→ Exercise aim
Please restate the data word for word.
= Beginning of Section =
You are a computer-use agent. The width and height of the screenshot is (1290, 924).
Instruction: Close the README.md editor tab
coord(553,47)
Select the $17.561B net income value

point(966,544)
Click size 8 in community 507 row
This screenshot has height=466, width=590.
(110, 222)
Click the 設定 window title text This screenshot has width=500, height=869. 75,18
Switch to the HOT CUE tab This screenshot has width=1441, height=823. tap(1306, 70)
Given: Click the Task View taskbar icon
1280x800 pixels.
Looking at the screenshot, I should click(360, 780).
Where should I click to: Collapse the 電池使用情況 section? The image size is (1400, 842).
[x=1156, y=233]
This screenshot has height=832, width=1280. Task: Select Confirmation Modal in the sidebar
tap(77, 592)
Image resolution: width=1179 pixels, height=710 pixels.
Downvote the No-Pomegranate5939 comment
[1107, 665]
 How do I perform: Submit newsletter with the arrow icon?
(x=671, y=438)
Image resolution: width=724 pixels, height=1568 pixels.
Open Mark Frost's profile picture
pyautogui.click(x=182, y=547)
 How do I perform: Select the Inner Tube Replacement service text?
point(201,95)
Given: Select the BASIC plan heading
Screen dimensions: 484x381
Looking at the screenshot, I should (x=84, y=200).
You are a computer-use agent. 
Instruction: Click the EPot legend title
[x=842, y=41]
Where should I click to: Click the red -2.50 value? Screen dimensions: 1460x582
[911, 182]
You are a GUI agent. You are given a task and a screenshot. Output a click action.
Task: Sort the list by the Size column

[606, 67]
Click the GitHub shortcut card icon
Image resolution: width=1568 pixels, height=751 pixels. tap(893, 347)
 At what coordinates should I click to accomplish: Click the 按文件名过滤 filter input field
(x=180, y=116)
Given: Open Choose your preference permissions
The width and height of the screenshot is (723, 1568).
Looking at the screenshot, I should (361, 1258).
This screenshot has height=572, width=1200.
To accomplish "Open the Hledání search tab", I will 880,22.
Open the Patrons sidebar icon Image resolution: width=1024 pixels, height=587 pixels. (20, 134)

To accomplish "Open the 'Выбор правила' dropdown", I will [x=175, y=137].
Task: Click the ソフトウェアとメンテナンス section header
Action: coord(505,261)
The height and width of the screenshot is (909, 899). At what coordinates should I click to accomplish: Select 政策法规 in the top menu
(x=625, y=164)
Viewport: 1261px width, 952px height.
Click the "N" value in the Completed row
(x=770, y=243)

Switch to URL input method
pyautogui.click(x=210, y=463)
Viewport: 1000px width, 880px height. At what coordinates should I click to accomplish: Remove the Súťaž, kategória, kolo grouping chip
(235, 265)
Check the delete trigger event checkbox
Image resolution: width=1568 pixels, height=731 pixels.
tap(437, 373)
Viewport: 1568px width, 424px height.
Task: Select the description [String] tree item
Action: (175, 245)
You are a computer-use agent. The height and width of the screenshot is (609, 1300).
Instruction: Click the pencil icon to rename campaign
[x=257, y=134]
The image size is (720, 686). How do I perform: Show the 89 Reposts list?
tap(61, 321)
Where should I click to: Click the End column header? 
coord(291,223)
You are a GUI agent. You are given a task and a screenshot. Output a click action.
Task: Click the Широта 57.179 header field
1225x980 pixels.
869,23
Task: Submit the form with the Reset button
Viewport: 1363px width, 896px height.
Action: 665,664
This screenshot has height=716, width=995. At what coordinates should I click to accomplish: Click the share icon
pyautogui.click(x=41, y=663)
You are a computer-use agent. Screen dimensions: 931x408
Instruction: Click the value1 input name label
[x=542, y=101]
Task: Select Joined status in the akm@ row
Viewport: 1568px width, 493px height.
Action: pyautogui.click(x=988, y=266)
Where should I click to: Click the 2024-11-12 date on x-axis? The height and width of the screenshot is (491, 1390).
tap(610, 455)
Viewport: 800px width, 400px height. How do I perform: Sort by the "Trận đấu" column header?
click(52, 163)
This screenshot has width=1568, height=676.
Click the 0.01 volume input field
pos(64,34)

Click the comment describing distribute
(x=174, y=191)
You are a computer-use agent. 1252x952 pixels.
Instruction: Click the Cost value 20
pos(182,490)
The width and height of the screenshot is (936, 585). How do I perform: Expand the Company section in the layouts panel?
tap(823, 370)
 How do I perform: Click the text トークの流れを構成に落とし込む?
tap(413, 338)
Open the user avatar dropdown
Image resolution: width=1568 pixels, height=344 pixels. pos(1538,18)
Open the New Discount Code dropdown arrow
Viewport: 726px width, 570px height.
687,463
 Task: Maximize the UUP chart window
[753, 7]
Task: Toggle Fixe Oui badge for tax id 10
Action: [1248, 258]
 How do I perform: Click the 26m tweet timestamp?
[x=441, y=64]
= End of Section =
→ Exercise answer
You are a computer-use agent. The width and height of the screenshot is (1290, 924).
Instruction: Close the README.md editor tab
coord(553,47)
Select the $17.561B net income value

point(966,544)
Click size 8 in community 507 row
This screenshot has height=466, width=590.
(110, 222)
Click the 設定 window title text This screenshot has width=500, height=869. 75,18
Switch to the HOT CUE tab This screenshot has width=1441, height=823. tap(1306, 70)
Given: Click the Task View taskbar icon
1280x800 pixels.
Looking at the screenshot, I should click(360, 780).
Where should I click to: Collapse the 電池使用情況 section? The image size is (1400, 842).
[x=1156, y=233]
This screenshot has height=832, width=1280. Task: Select Confirmation Modal in the sidebar
tap(77, 592)
Image resolution: width=1179 pixels, height=710 pixels.
Downvote the No-Pomegranate5939 comment
[1107, 665]
 How do I perform: Submit newsletter with the arrow icon?
(x=671, y=438)
Image resolution: width=724 pixels, height=1568 pixels.
Open Mark Frost's profile picture
pyautogui.click(x=182, y=547)
 How do I perform: Select the Inner Tube Replacement service text?
point(201,95)
Given: Select the BASIC plan heading
Screen dimensions: 484x381
Looking at the screenshot, I should (x=84, y=200).
You are a computer-use agent. 
Instruction: Click the EPot legend title
[x=842, y=41]
Where should I click to: Click the red -2.50 value? Screen dimensions: 1460x582
[911, 182]
You are a GUI agent. You are given a task and a screenshot. Output a click action.
Task: Sort the list by the Size column

[606, 67]
Click the GitHub shortcut card icon
Image resolution: width=1568 pixels, height=751 pixels. tap(893, 347)
 At what coordinates should I click to accomplish: Click the 按文件名过滤 filter input field
(x=180, y=116)
Given: Open Choose your preference permissions
The width and height of the screenshot is (723, 1568).
Looking at the screenshot, I should (361, 1258).
This screenshot has height=572, width=1200.
To accomplish "Open the Hledání search tab", I will 880,22.
Open the Patrons sidebar icon Image resolution: width=1024 pixels, height=587 pixels. (20, 134)

To accomplish "Open the 'Выбор правила' dropdown", I will [x=175, y=137].
Task: Click the ソフトウェアとメンテナンス section header
Action: coord(505,261)
The height and width of the screenshot is (909, 899). At what coordinates should I click to accomplish: Select 政策法规 in the top menu
(x=625, y=164)
Viewport: 1261px width, 952px height.
Click the "N" value in the Completed row
(x=770, y=243)

Switch to URL input method
pyautogui.click(x=210, y=463)
Viewport: 1000px width, 880px height. At what coordinates should I click to accomplish: Remove the Súťaž, kategória, kolo grouping chip
(235, 265)
Check the delete trigger event checkbox
Image resolution: width=1568 pixels, height=731 pixels.
tap(437, 373)
Viewport: 1568px width, 424px height.
Task: Select the description [String] tree item
Action: (175, 245)
You are a computer-use agent. The height and width of the screenshot is (609, 1300).
Instruction: Click the pencil icon to rename campaign
[x=257, y=134]
The image size is (720, 686). How do I perform: Show the 89 Reposts list?
tap(61, 321)
Where should I click to: Click the End column header? 
coord(291,223)
You are a GUI agent. You are given a task and a screenshot. Output a click action.
Task: Click the Широта 57.179 header field
1225x980 pixels.
869,23
Task: Submit the form with the Reset button
Viewport: 1363px width, 896px height.
Action: 665,664
This screenshot has height=716, width=995. At what coordinates should I click to accomplish: Click the share icon
pyautogui.click(x=41, y=663)
You are a computer-use agent. Screen dimensions: 931x408
Instruction: Click the value1 input name label
[x=542, y=101]
Task: Select Joined status in the akm@ row
Viewport: 1568px width, 493px height.
Action: pyautogui.click(x=988, y=266)
Where should I click to: Click the 2024-11-12 date on x-axis? The height and width of the screenshot is (491, 1390).
tap(610, 455)
Viewport: 800px width, 400px height. How do I perform: Sort by the "Trận đấu" column header?
click(52, 163)
This screenshot has width=1568, height=676.
Click the 0.01 volume input field
pos(64,34)

Click the comment describing distribute
(x=174, y=191)
You are a computer-use agent. 1252x952 pixels.
Instruction: Click the Cost value 20
pos(182,490)
The width and height of the screenshot is (936, 585). How do I perform: Expand the Company section in the layouts panel?
tap(823, 370)
 How do I perform: Click the text トークの流れを構成に落とし込む?
tap(413, 338)
Open the user avatar dropdown
Image resolution: width=1568 pixels, height=344 pixels. pos(1538,18)
Open the New Discount Code dropdown arrow
Viewport: 726px width, 570px height.
687,463
 Task: Maximize the UUP chart window
[753, 7]
Task: Toggle Fixe Oui badge for tax id 10
Action: [1248, 258]
 How do I perform: Click the 26m tweet timestamp?
[x=441, y=64]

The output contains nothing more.